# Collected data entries
━━━━━━━━

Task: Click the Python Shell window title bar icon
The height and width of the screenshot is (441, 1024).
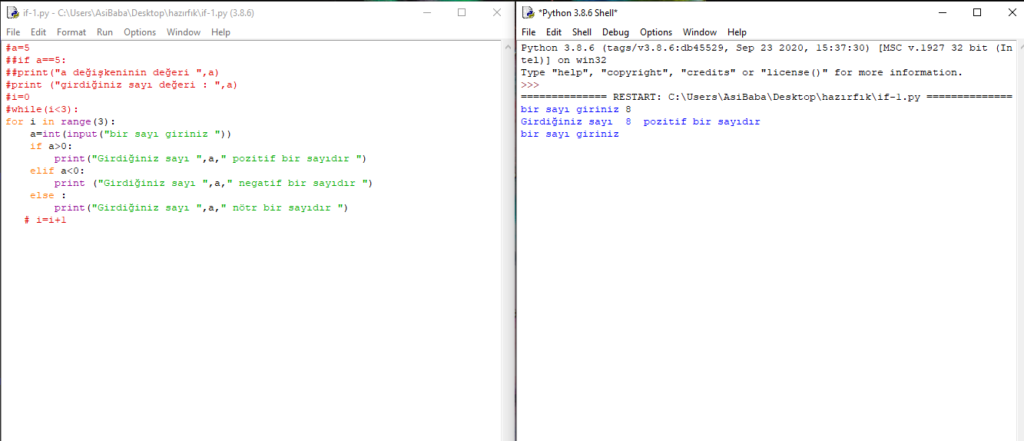Action: click(x=527, y=12)
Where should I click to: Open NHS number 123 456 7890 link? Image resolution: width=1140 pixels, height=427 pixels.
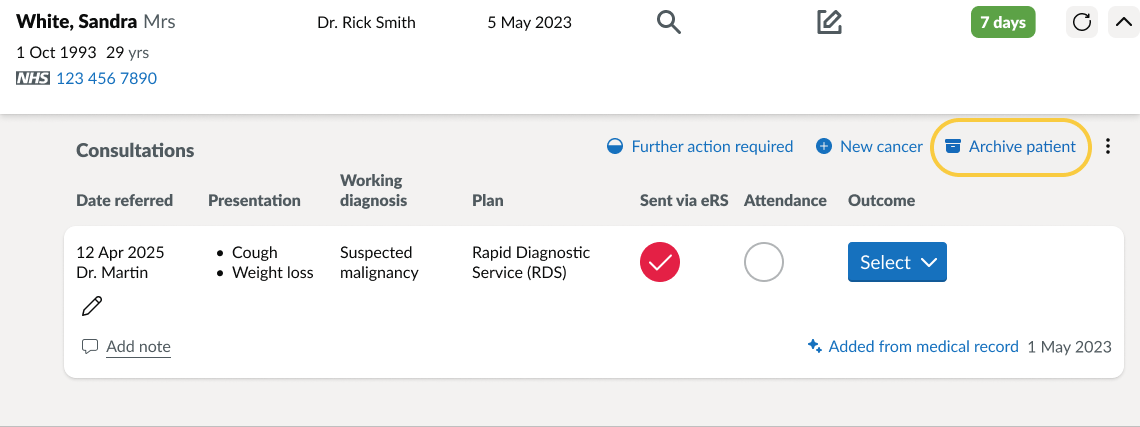tap(106, 78)
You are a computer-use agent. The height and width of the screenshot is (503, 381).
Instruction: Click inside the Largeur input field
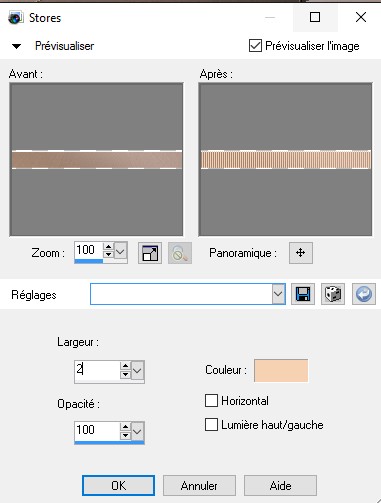(x=97, y=370)
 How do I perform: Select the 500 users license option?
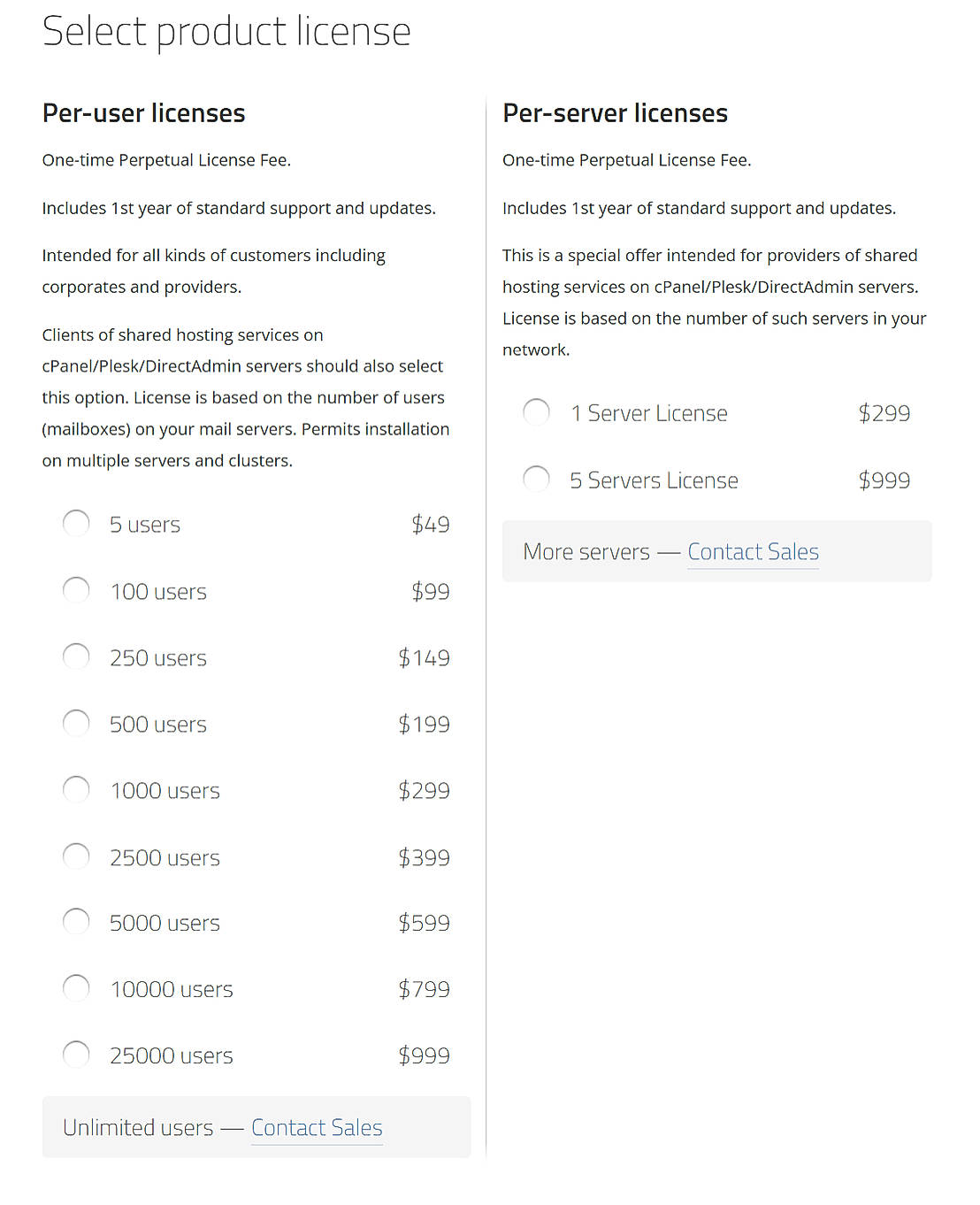coord(76,722)
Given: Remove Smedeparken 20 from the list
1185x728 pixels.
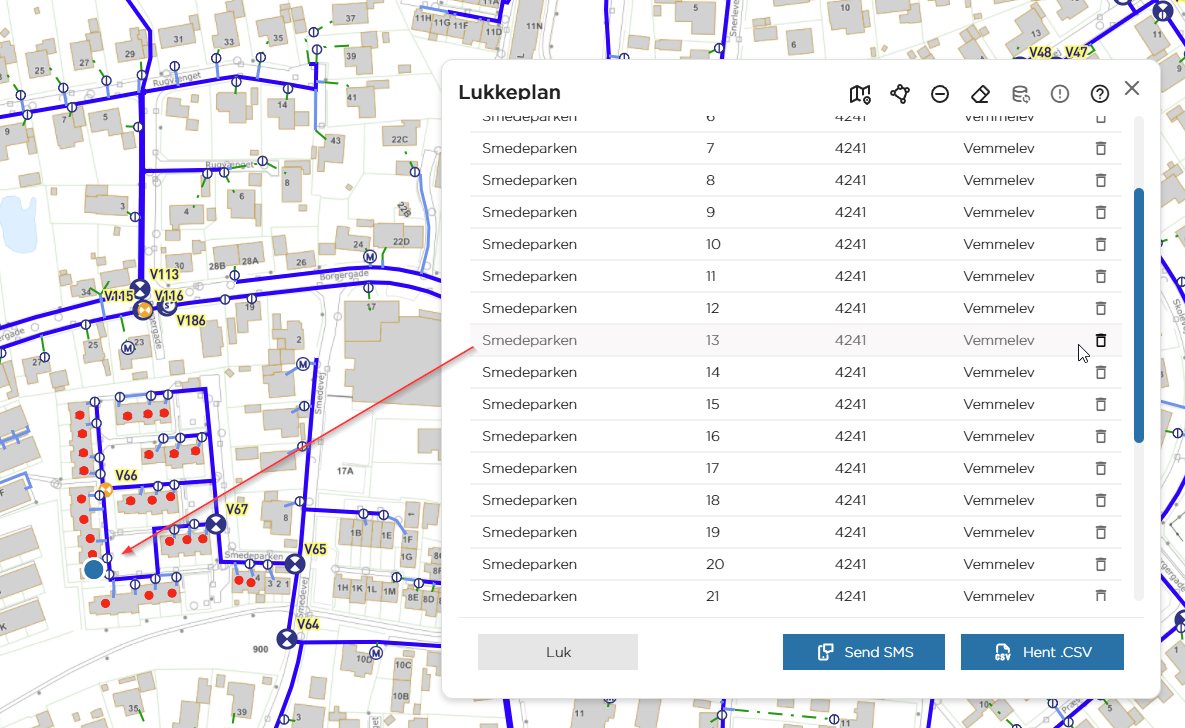Looking at the screenshot, I should (1100, 564).
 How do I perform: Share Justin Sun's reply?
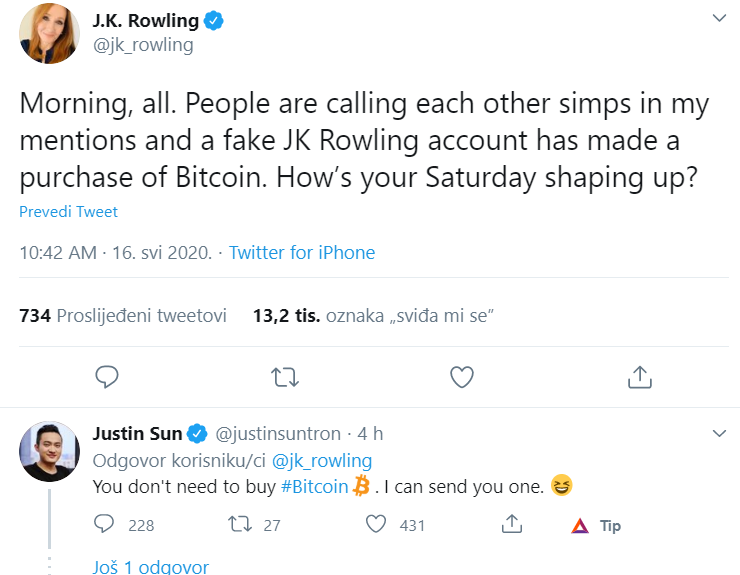coord(511,524)
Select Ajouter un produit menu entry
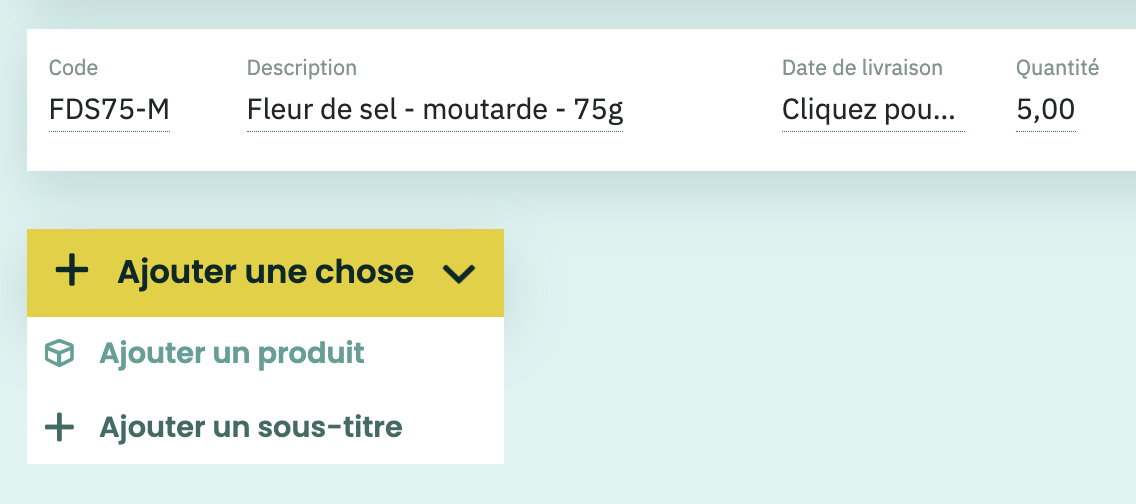Screen dimensions: 1136x504 point(265,353)
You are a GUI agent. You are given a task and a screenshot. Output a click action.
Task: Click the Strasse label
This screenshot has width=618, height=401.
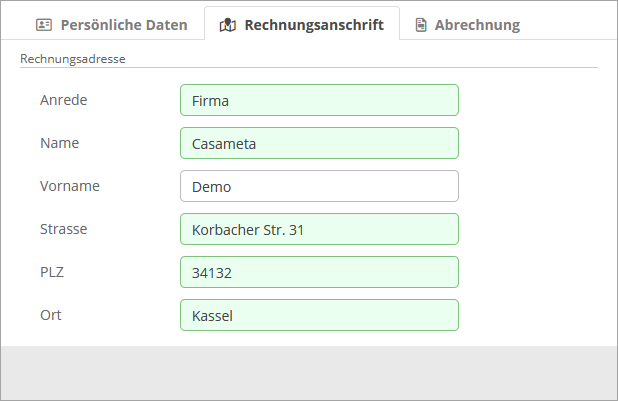click(x=64, y=229)
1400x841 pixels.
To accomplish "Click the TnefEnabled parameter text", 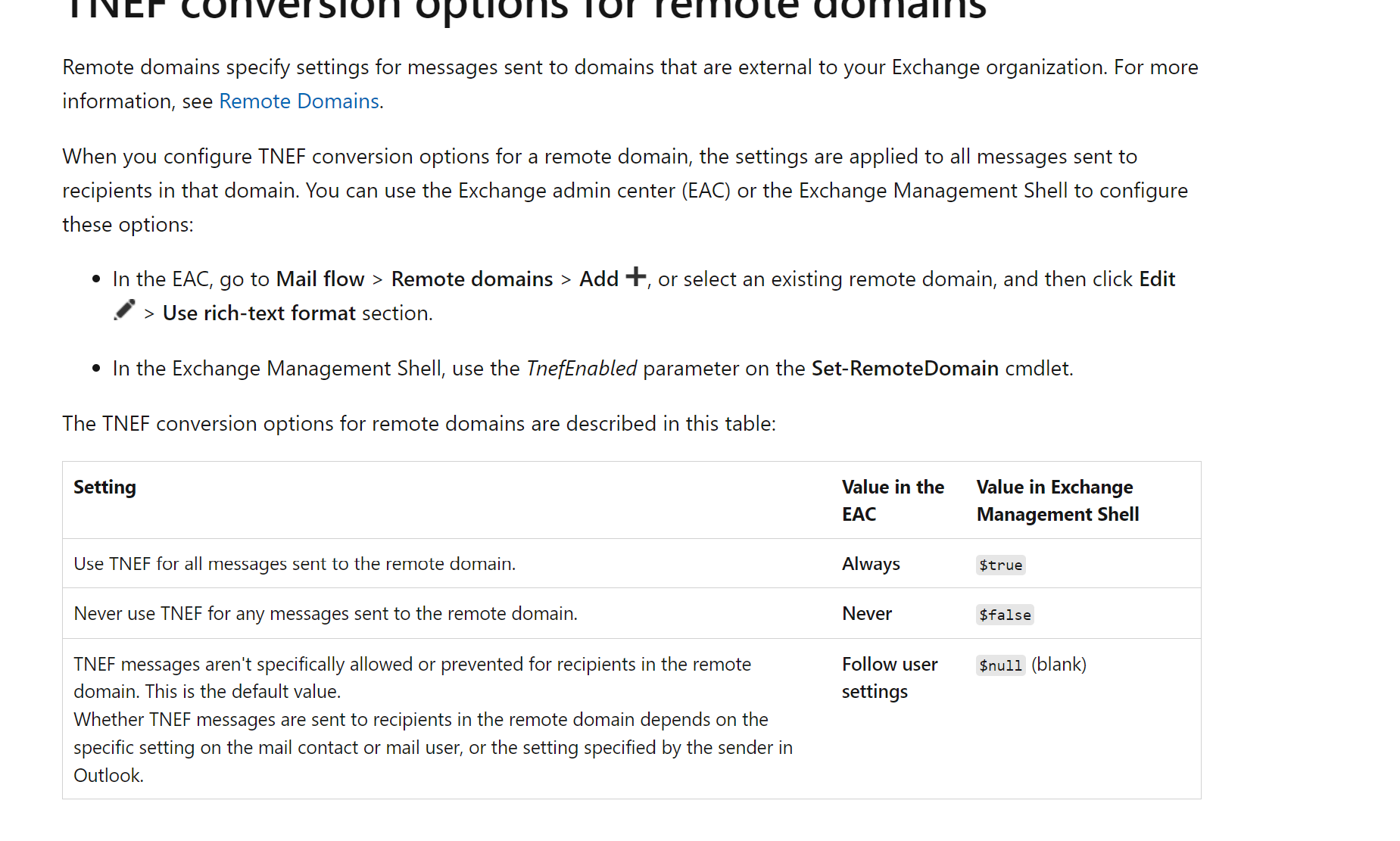I will coord(582,369).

━━━━━━━━

# Task objective
Each line with the word "agent" in the records above belongs in the result; copy all of them.

# Answer to this problem
You are a computer-use agent. The height and width of the screenshot is (503, 381).
You are a GUI agent. You are given a task and a screenshot. Output a click action.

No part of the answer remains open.